### TASKS TO PERFORM:
- 1) Please repeat the part of the letter to Mr. Zietlow starting at "For one thing, I" and ending at "so to speak.".
- 2) Answer these questions from the letter to Mr. Zietlow:
(a) What date does the letter carry?
(b) What was the date of the letter it replies to?
(c) Which company does the law firm represent?
- 3) Decide whether each statement agrees with the letter to Mr. Zietlow, and support each yes or no with the deciding words from the letter:
(a) The writer has been sued before.
(b) The writer owns SSQQ Dance Studio.
(c) Licensing Resource Group is the exclusive licensing agent for Texas A&M University.

### EXCERPT PROVIDED:
Fighting Back
Home Up Final Indignity


Round 7, the Shaggie Saga Continues:

SSQQ Responds to the Michigan Law Firm

April 1, 2000

Mr. Mark Zietlow
Cunningham Dalman, P.C.

Attorneys at Law
PO Box 1767
Holland, Michigan 49423

Dear Mr. Zietlow,

I have received your letter dated March 27, 2000. Your initial words were…

“We represent Licensing Resource Group, which is the exclusive licensing agent for Texas A&M University. Licensing Resource Group has brought to our attention the fact that you are using the mark “Forbidden Word,” in connection with a dance, and advertise “Forbidden Word Jitterbug” dance lessons. The mark “Forbidden Word” is exclusively licensed to Licensing Resource Group.”

My name is Rick Archer. As the owner of SSQQ Dance Studio I appreciate your bringing this concern to my attention. It isn’t often I receive such well-written threatening letters. I believe your document merits a reply, so I am indeed responding in writing. Please forgive the length of this letter. I find this situation to be very complicated and it may take a while for me to sort out the issues at hand.

For one thing, I am very naïve in legal matters. I have never been sued.  Nor have I ever even been threatened with a lawsuit until you helped me cross this threshold, thank you very much. I will never forget you in this respect. So please bear with me. I am understandably nervous because we are playing in your court, so to speak.

For starters, do I have permission to type the words “a-g-g-i-e Jitterbug” in this letter? I am indeed most fearful of making any further licensing infringements!!  Perhaps it is better if for the remainder I simply of the letter refer to the offending term as the “Forbidden Word”.

I have been told that ignorance of the law is no excuse when it comes to serious legal matters, plus I am intimidated by the strong language in your letter. I feel like I am crossing a minefield in writing back to you. If I do indeed cross some unwritten line in the sand and offend, you have my most humble apology. Your patience with me will be greatly appreciated.

Before I ask some questions, I feel the need to supply some background information. I am not quite sure whom I am dealing with.

### STORED DATA:
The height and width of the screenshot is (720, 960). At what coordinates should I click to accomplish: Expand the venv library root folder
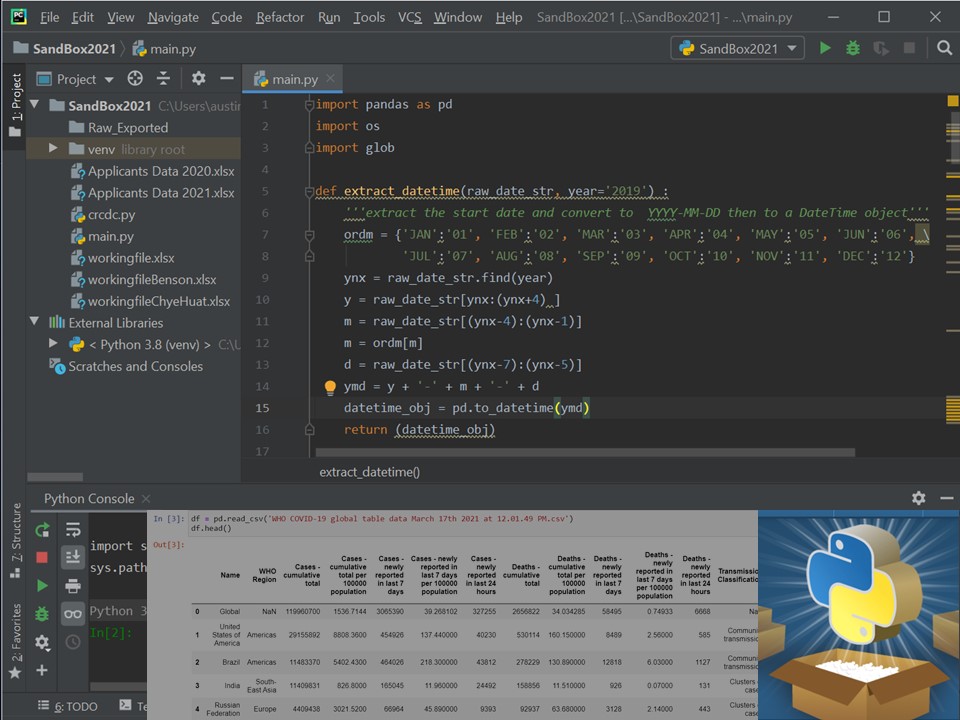coord(54,149)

### RESULTS:
- 1)
For one thing, I am very naïve in legal matters. I have never been sued.  Nor have I ever even been threatened with a lawsuit until you helped me cross this threshold, thank you very much. I will never forget you in this respect. So please bear with me. I am understandably nervous because we are playing in your court, so to speak.

- 2)
(a) April 1, 2000
(b) March 27, 2000
(c) Licensing Resource Group

- 3)
(a) No: "I have never been sued."
(b) Yes: "As the owner of SSQQ Dance Studio"
(c) Yes: "which is the exclusive licensing agent for Texas A&M University"